The data in these files can be edited in two primary ways, through either:
- Editing the individual list items in R, and saving the result via
frictionless::write_package()
; or, - Directly editing the “datapackage.json” with a text editor.
We recommend the second method, as it enables the simplest overview over the entire metadata structure for a given deposit. Once a frictionless “datapackage.json” file has been generated for a deposit, the recommended deposits workflow is for all editing and updating of metadata to be done by directly editing that file, as explained in the metadata vignette.

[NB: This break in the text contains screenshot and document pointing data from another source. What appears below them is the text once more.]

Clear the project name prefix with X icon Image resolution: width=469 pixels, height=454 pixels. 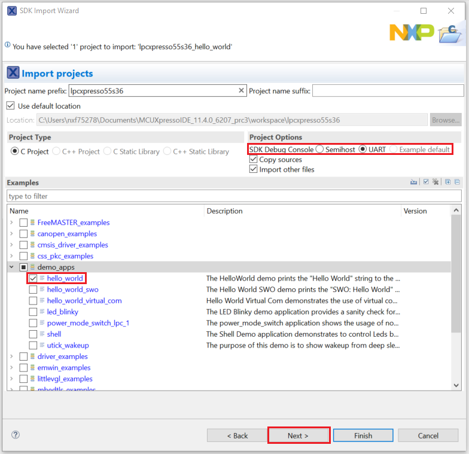pos(241,91)
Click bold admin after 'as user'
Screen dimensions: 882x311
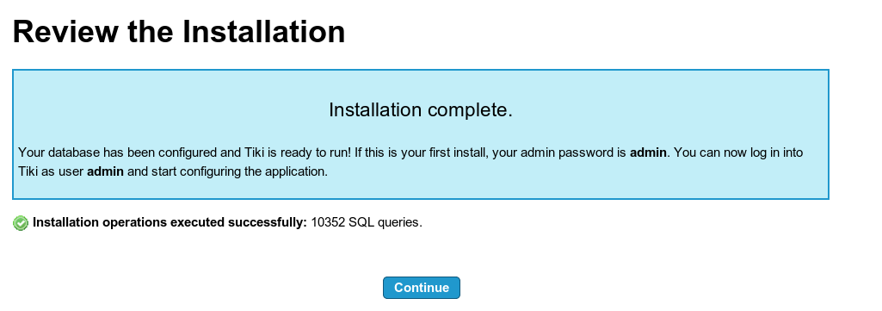pyautogui.click(x=105, y=171)
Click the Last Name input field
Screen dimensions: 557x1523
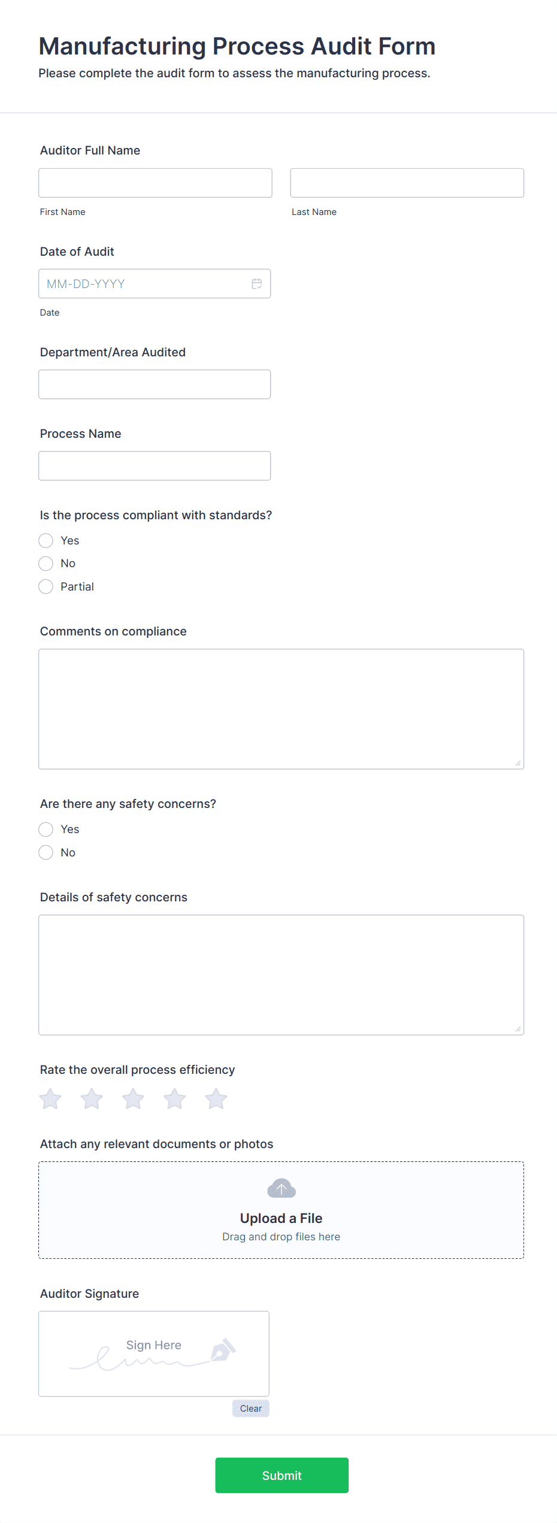pos(407,183)
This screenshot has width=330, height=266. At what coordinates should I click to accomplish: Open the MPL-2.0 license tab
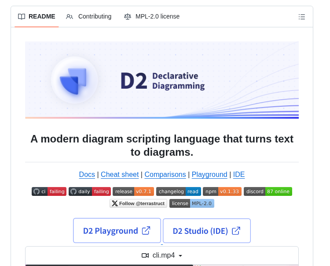tap(152, 17)
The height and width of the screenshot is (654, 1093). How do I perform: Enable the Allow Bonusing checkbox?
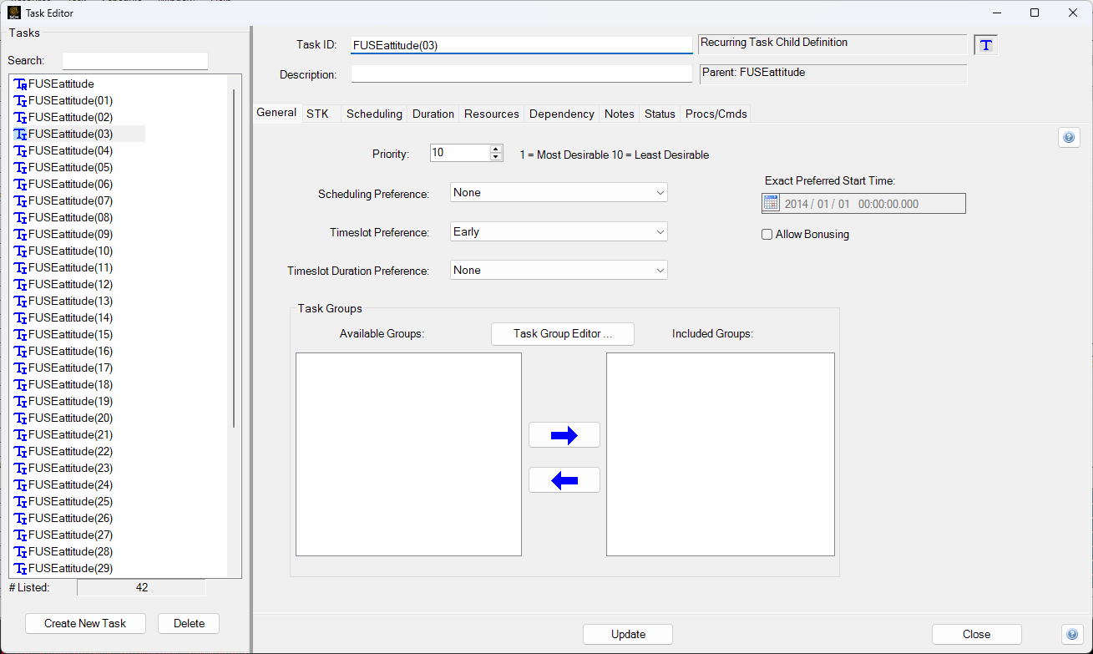(767, 234)
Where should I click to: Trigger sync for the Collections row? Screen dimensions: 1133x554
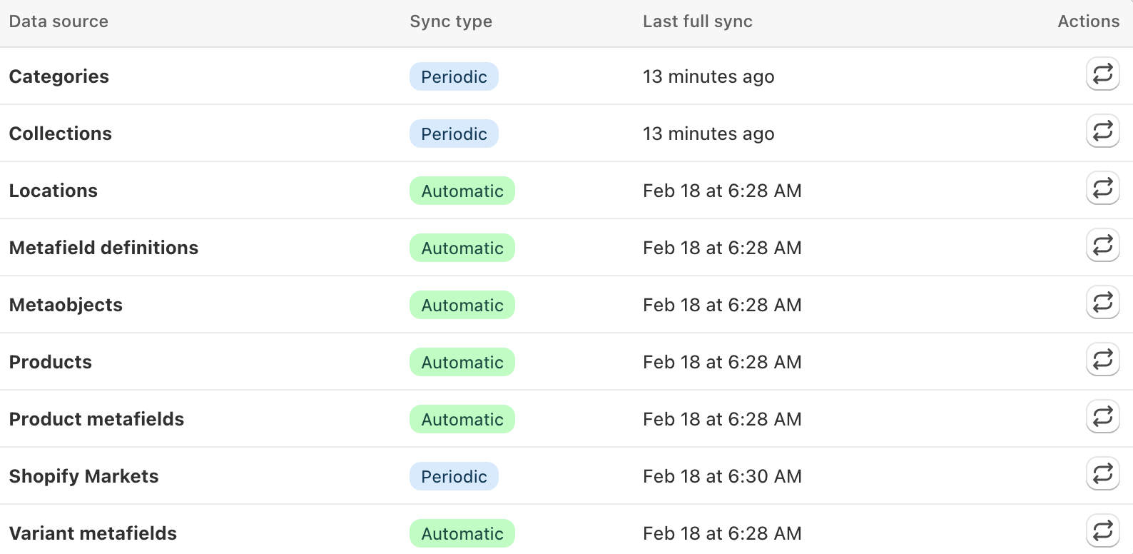pyautogui.click(x=1102, y=131)
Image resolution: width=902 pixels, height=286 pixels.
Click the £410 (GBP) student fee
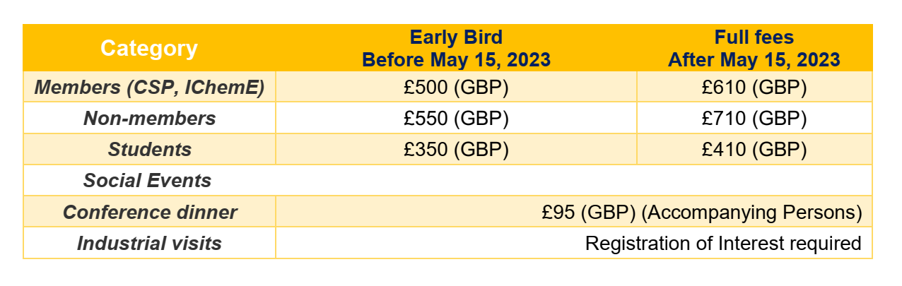pos(754,150)
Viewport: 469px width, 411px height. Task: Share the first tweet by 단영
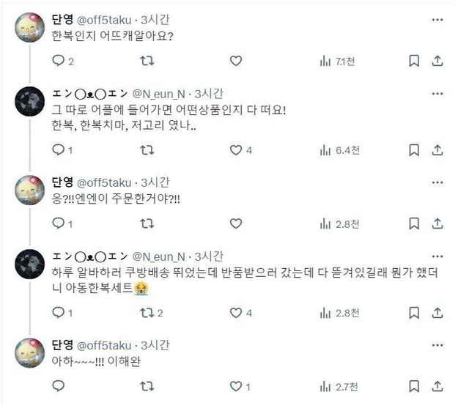(x=437, y=62)
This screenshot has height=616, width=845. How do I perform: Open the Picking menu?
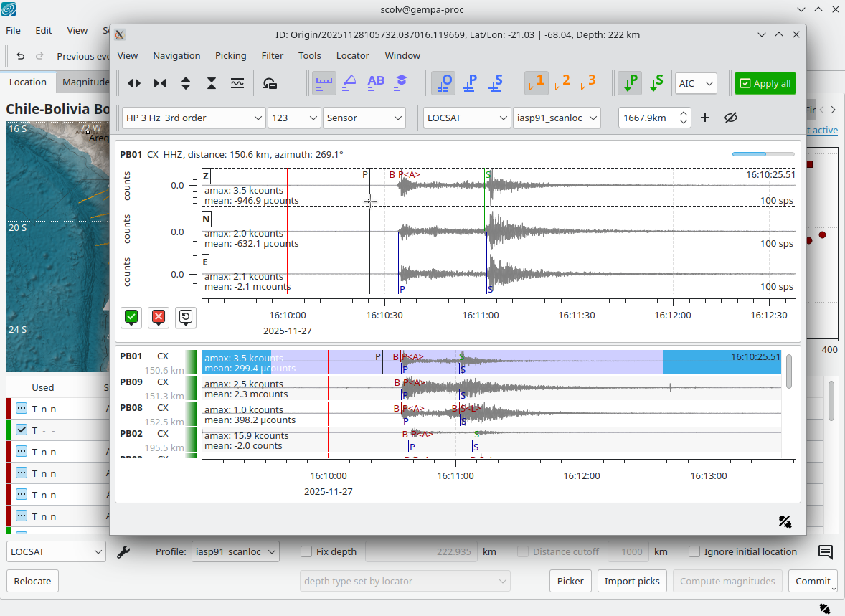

Updating “datapackage.json” on deposits service
Any changes to a local “datapackage.json” file can be imported into a
deposits client with the deposit_update()
method, which will also update the remote version of the
“datapackage.json” file held on the deposits service. Because the
initial deposit_upload_file()
and deposit_add_resource()
methods both connected the client to the local directory containing the
deposit data, the update method can be called directly without any
parameters. Specific paths can nevertheless be passed to the deposit_update()
method, to update only specified files while ignoring changes in any
other files. For example, the path
argument can specify the
path to the single “datapackage.json” file, in which case only that file
will be uploaded, regardless of any local modifications to other
files.
cli$deposit_update ()
#> Local file at [/tmp/Rtmp5QfAEc/data/beaver1.csv] is identical on host and will not be uploaded.
#> Local file at [/tmp/Rtmp5QfAEc/data/datapackage.json] has changed and will now be uploaded.
Calling that method will update both the “metadata” and “hostdata” elements of the deposits client to reflect any changes made to the “datapackage.json” file, and will also update the remote version of that file, as indicated in the messages produced by calling that method.